"Emerging" vs. "Emergent"

"Emerging" vs. "Emergent" April 15, 2008

On Sunday night, I spoke with a small group — the young adult ministry at a local church — at the invitation of a long-time friend.  We had a great time.  But I was struck that among the questions was this, posed to me by a young woman: “Someone told me there’s a real difference between ’emerging’ and ’emergent.’  Is that true?

I said, “Well, that depends on what you mean by true…”

Just kidding.  What I really thought is, This used to be an inside baseball conversation, but if vaguely interested laypersons are asking about it, now we’ve really jumped the shark.

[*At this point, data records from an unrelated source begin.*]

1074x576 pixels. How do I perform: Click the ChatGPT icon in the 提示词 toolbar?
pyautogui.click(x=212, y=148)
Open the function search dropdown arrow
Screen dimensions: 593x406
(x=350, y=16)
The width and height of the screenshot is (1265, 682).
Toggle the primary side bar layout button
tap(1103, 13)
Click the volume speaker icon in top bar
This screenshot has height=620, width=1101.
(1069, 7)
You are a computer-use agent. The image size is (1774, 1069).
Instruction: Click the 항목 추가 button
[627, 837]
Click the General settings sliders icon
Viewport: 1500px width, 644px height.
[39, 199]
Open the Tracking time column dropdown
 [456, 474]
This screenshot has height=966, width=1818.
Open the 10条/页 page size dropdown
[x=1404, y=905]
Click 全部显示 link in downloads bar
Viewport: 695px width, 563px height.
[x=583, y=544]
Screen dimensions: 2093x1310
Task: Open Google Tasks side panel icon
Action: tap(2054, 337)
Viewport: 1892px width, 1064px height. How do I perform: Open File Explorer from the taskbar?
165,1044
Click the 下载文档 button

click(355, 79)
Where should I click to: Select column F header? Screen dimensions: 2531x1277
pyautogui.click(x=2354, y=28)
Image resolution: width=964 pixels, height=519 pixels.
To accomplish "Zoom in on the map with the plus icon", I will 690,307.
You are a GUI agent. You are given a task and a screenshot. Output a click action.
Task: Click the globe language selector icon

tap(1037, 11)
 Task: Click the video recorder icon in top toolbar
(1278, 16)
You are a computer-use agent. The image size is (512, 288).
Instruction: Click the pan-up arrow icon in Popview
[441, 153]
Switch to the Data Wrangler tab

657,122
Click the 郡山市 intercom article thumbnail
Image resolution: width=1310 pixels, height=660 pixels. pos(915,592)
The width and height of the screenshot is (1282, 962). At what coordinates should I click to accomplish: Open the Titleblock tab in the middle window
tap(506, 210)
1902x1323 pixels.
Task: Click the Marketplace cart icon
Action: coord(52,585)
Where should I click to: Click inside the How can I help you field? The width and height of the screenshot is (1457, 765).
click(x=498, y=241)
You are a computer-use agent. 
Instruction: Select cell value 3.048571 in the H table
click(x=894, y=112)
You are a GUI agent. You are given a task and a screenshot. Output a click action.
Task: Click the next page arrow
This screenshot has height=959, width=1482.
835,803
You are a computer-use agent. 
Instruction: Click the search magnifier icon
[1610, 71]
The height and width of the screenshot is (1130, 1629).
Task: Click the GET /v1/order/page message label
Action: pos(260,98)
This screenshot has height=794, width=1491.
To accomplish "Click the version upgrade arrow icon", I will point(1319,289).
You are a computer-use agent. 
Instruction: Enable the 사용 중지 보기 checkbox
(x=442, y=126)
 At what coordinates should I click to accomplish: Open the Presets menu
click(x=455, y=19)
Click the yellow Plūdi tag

I get that this whole thing — emergent vs. emerging — is a meme being repeated by some people who mean well and others who, well, mean less well. But those people are making a huge mistake, methinks, because they are perpetuating the very modern mistake of separation and fragmentation.  This hyper-defining  is no different from the early Methodists saying, “We’re not Anglican,” and the Anglicans saying, “You’re damn right you’re not!”  But what’s interesting to me is how often I’ve lately heard Anglicans say, “We never should have let John Welsey go; that was a real mistake,” and Methodists say, “Too bad we couldn’t have stayed under the umbrella of Anglicanism, because I think we’d be better for it.”

Note well, O Definers, you may define me “out” of emerging or evangelical or orthodoxy, but beware, it’ll be you next.  Drawing lines and defending borders never ends well for the line-drawers because before you know it, someone has drawn a line right behind your heels and, guess what, you’re suddenly on the other side of the line with me.  Line-drawing is yet another form of infinite regression.